Overseas investors sold $542 million more shares than they bought in September, the biggest outflow since June 2013, exchange data show. The U.S. central bank raised its end-2015 median estimate for the fed funds rate by 25 basis points to 1.375 percent this month. Indonesia had $111.2 billion of foreign reserves in August, enough to cover 6.5 months of imports, compared with 11 months for the Philippines, central bank figures show.
“Indonesia remains among the most vulnerable in the region to any risk-off moves due to the foreign-reserves ratio,” said Gundy Cahyadi, an economist at DBS Group Holdings Ltd. in Singapore. “The main thing the market is watching for is the reform prospects under the new government.”

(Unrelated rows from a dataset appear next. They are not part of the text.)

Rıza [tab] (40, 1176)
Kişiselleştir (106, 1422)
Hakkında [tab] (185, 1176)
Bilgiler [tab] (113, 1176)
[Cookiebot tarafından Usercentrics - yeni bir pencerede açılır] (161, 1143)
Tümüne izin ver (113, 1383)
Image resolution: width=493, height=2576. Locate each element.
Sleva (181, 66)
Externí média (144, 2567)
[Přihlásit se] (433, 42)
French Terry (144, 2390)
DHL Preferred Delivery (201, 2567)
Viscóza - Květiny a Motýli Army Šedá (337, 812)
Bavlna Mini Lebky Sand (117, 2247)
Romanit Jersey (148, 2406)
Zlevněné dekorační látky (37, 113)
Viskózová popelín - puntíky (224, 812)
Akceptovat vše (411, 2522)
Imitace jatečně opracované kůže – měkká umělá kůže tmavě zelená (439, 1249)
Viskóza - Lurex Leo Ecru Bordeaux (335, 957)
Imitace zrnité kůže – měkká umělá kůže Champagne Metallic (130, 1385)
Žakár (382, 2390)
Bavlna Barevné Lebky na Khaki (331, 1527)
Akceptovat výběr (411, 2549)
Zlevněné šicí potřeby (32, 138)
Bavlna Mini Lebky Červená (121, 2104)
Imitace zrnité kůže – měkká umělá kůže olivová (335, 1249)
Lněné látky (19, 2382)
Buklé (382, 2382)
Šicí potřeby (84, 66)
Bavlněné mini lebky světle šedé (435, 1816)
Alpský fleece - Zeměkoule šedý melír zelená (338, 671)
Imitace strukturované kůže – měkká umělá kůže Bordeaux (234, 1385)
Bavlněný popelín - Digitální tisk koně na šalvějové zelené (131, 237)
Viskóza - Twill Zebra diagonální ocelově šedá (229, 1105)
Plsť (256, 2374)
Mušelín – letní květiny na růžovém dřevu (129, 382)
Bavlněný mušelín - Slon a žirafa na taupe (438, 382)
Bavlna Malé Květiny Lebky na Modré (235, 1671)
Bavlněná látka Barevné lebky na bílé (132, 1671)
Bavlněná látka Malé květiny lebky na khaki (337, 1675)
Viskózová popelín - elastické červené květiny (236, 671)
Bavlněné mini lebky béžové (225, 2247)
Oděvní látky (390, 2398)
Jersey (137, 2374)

The rupiah declined 4 percent this
month, the most since November, to 12,185 per dollar as of 4:05 p.m. in Jakarta, prices from local banks show. It weakened 0.1 percent today and 2.7 percent this quarter. One-month non-deliverable forwards traded offshore fell 4.4 percent in September and 0.1 percent today to 12,340, data compiled by Bloomberg show. The contracts traded 1.3 percent weaker than the spot rate.
The outgoing parliament passed a bill abolishing direct local elections on Sept. 26, a setback for President-elect Joko Widodo and the parties supporting him as he opposed it. The legislature approved a revised 2015 budget yesterday, without cutting energy subsidies. Widodo, who takes office Oct. 20, has indicated he intends to reduce subsidies.

Fuel Subsidies

“People don’t see the point of another budget revision that doesn’t take into account an impending major adjustment to the most important variable in the budget: fuel prices,” said Wai Ho Leong, a senior regional economist at Barclays Plc in Singapore. “If it does not happen in November, markets will be disappointed.”
The central bank set a fixing used to settle the rupiah forwards at 12,212 today, from 11,717 on Aug. 29. One-month implied volatility, a measure of expected currency swings used to price options, jumped 290 basis points this month, the most since August 2013, to 11.46 percent, according to data compiled by Bloomberg.
Sovereign bonds fell this month, with the yield on the 8.375 percent notes due March 2024 rising 34 basis points, or 0.41 percentage point, to 8.50 percent in the biggest increase since January, according to the Inter Dealer Market Association. The yield climbed six basis points today.